According to Willis, Carr’s decision contradicted advice the AG’s office gave her at a Prosecuting Attorneys Council meeting in December.

“The District Attorney disagrees with the Attorney General’s conclusion, as it is contrary to the longstanding practice and position of the Attorney General’s office in these matters,” Willis said in her written statement.

Georgia Attorney General Chris Carr speaks at a press conference at the state Capitol on November 24, 2020.   STEVE SCHAEFER / SPECIAL TO THE AJC
Georgia Attorney General Chris Carr speaks at a press conference at the state Capitol on November 24, 2020. STEVE SCHAEFER / SPECIAL TO THE AJC

Credit: Steve Schaefer

Credit: Steve Schaefer

Carr’s move came as a surprise to some in the legal community. Clark Cunningham, an attorney and legal ethics professor at Georgia State University, said Willis demonstrated sound judgment in passing the case over to the AG.

“The disqualification rule is: When in doubt, don’t,” he said. “When you have a district attorney who says, ‘yes there’s a substantial risk,’ to not honor that request is puzzling.”

Richard Hyde, chief investigator for past attorneys general Mike Bowers and Thurbert Baker, said he does not recall any previous AG denying a recusal.

“We never thought it was up to the attorney general to decide the propriety of the appointment requests,” Hyde said.

That viewpoint of Hyde, Cunningham and others is supported by the Georgia Court of Appeals ruling in 2016 in State v.

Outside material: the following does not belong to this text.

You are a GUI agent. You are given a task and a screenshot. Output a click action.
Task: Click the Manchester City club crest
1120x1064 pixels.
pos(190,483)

Mantooth. The court found “counsel is in the best position professionally and ethically to determine when a conflict of interest exists or will probably develop in the course of a trial.” In the current cases involving APD officers, that counsel would be Willis.

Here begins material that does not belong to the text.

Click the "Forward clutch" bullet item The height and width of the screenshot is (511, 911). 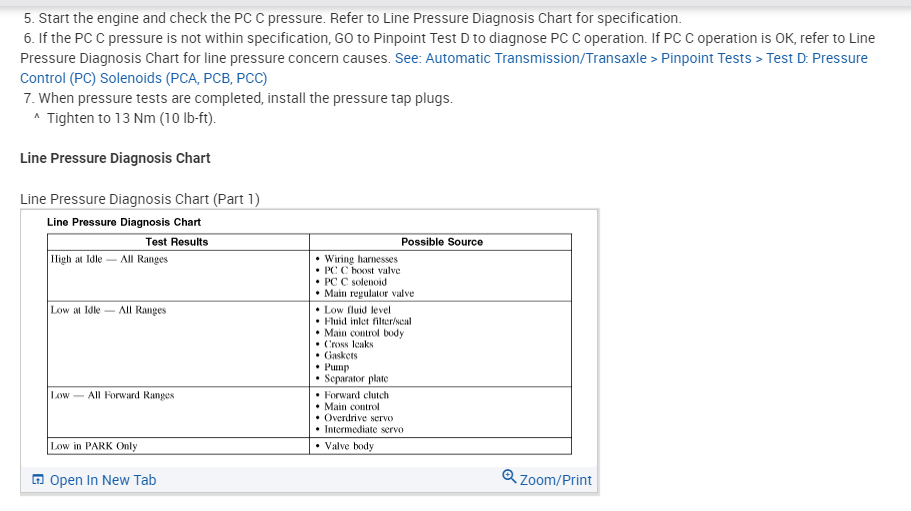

The Fulton DA still has options, though trying the cases herself could provide fertile ground for any future appeal, Cunningham said.

He said Willis could choose not to oppose a motion from Rolfe’s attorneys to disqualify the Fulton DA. If there were a court order disqualifying Willis, Carr would have no choice under Georgia law but to appoint a new prosecutor, according to Cunningham.

In his motion, defense attorney Noah Pines accused then-DA Howard of making “ethically inappropriate” statements, if not outright misstatements of fact, to the public about the case.

In a recent interview with The Atlanta Journal-Constitution, Willis said that motion was pivotal in her decision to seek recusal.

“Sometimes as a lawyer you’ll be in a trial and you get a gut punch when you know the other side has got you,” she said. “And this was one of those times.”

To those directly involved in these cases, Carr’s decision left them with more questions than answers.

“While we were disappointed that the Fulton DA made the decision to request a transfer of these cases, we were hopeful that Attorney General Carr would give them to a prosecutor who would pursue these cases vigorously,” said attorneys Chris Stewart, Justin Miller and Mawuli Davis in a statement. They represent Brooks’ family and the two college students stunned with police Tasers — Messiah Young and Taniyah Pilgrim.

“Now we are left in a state of limbo,” the attorneys’ statement said. “Our clients deserve better.”